Last revised April 17, 2000


The designation KB-29P was assigned to 116 B-29s that were converted to boom refuelling tankers by Boeing in 1950-51.

The hose refuelling system used by the KB-29M turned out to be extremely cumbersome and difficult to use in service. The time needed for tanker and receiver to make contact was usually quite long, the rate of fuel transfer was slow, and the aerodynamic drag imposed by the hoses limited the airspeed. Boeing went to work on the problem and came up with the flying boom technique which is still in use today. Basically, it replaced the tanker hose and its system of lines, winches, and reels with an aerodynamically-controlled swivelling and telescoping arm that was steered by an operator situated in an observation bubble that replaced the former tail turret. Aerodynamic control of the boom was managed by a set of rudders and elevators attached to the boom which controlled the azimuth and elevation. Extension and retraction of the nozzle was done hydraulically. The receiver aircraft had a receptacle on top of the fuselage to receive the nozzle, and during the refuelling maneuver, the operator would "fly" the boom nozzle into the receptacle of the receiving aircraft. Once contact was made, the transfer of fuel could begin. When not in use, the flying boom was latched onto a cradle which extended behind the tail of the tanker aircraft.
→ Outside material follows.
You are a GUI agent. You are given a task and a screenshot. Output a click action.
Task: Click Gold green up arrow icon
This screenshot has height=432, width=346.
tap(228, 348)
The boom system had the advantage in that relatively few modifications were needed in the receiving aircraft. However, the pilot of the receiving aircraft did have to keep the nose of his plane within a certain envelope behind and below the tanker in order to achieve contact with the end of the boom. The pilot of the receiving aircraft was assisted in his task by a series of indicator lights along the belly of the tanker aircraft which directed the pilot to move right or left, up or down, forward or aft.

In order to meet the demand for boom tankers, the remainder of the Renton plant (part of which had been opened for C-97A production) was reopened, and 116 B-29s were converted to KB-29P configuration in 1950-51. The first of these was was delivered to SAC in March of 1950.

Although the boom system was primarily used for the refuelling of large aircraft such as bombers, it could be used to refuel fighters as well. However, the probe-and-drogue system was found to be more useful than the boom system in the refuelling of smaller aircraft such as fighters. In this system, the tanker aircraft trailed a hose behind it, and a drogue at the free end of the hose was engaged by a probe on the nose of the fighter. A few KB-29P boom tankers were adapted to refuelling fighters by this technique in which a short length of hose and a drogue was installed at the end of the boom.

Sources:


  1. Warbird History--B-29 Superfortress, Chester Marshall, Motorbooks International, 1993.

  2. The Boeing B-29 Superfortress, Mich Mayborn, Aircraft in Profile, Doubleday, 1969.

  3. B-29 Superfortress, John Pimlott, Gallery Books, 1980.

  4. Boeing Aircraft Since 1916, Peter M. Bowers, Naval Institute Press, 1989.

  5. United States Military Aircraft Since 1909, Gordon Swanborough and Peter M. Bowers, Smithsonian Institution Press, 1989.